Using a Series of Internal Courses in a Classroom Setting to Build Organisational Capability
While learning in the flow of work has been a popular tenet of modern employee training, courses provided in classroom settings are still useful in a capability strategy. Consider them a bespoke supplement to on-the-job training.
Why are internal courses in a classroom setting good for building organisational capability?
The phrase “classroom setting” likely brings up images of rows of learners copying notes from the teacher’s board. In a corporate learning strategy, you can afford to think outside the box to make a program more engaging.
Workshops, simulations, and roundtables are all approaches to make a series of internal courses more beneficial through:
- Team building and collaborative learning activities
- Real-world problem solving
- Cross-function collaboration
- The psychological safety of familiar faces in a sandbox environment.
But where they shine in building organisational capability is the ability to create intentional learning practices at specific moments of need and at scale. Say you’ve got an emerging leaders program that applies to roles across functions—say, an associate becoming a manager. The leadership capabilities will be unique to you, which dictates the need for internally created and delivered courses. (Happily, internal training programs allow you to drill down on specific skills, knowledge, and behaviours, ensuring you’re articulating capabilities in the context of your organisation.)

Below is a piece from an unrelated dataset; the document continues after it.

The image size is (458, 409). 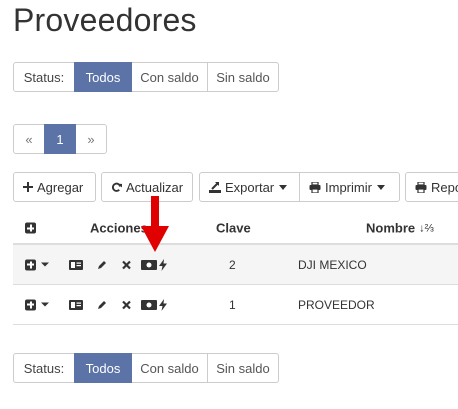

You can plan courses to be delivered at the most impactful moment during progression. Consider a course on performance management that is supported by on-the-job training sitting in on performance reviews. Utilising subject matter experts with deep understanding of your business context as facilitators or instructors only aids post-training enablement, too.
We’ve built the performance learning management system (PLMS) to enable truly contextual learning and guide learners to master the capabilities of their roles. With the unique ability to map capabilities directly to courses, you can provide learning opportunities that target specific performance needs, and therefore have tangible performance outcomes.
What are the challenges courses conducted in a classroom setting when building organisational capability?
Perhaps the biggest hurdle is the time commitment and potential loss of productivity associated with taking employees out of their workflow. Without proper governance, training that is meant to aid the day-to-day can impede capability realisation in the workplace.
But then there are a few process mistakes that can be made.
- Lack of clear alignment between classroom learnings and real-life performance needs, which can render the training redundant and cause engagement to wane.
- Putting those courses together too frequently can also lead to process fatigue, while too far apart may exacerbate a forgetting curve.
- Spoon-feeding or controlling the choice of courses (e.g. making them all mandatory) removes personal accountability and interest in training.
- Lack of benchmarking or quality assurance measures, such as engagement surveys, that enable impact.
All in all, though, unless you have each capability clearly defined, and can show how the internal course will build capability and thus drive business performance, you’re destined to fail from the outset.
What are the impacts of not using internal courses for building organisational capability?
If you’re not developing internal courses for organisational capability, you’re missing out on a creating bespoke training experiences and relying solely on costly third-party content.
That’s not to say third party content or training isn’t useful or even necessary in learning and development. Rather, they can’t be as niche, nuanced or tailored as you need to deliver on your specific capability plans. You also can’t optimise third party content as needed, which means that any issues flagged (low completions, outdated material) remain issues unless you purchase different sets of content.
And that means that resourcing decisions are reactive, rather than proactive, and you can’t be sure that any changes made will have a positive impact. When you design your own courses or programs, particularly those with facilitators and pre-determined outcomes, you have more control of learning data collected, which in turn ensures you’re making more informed L&D, workforce and business decisions.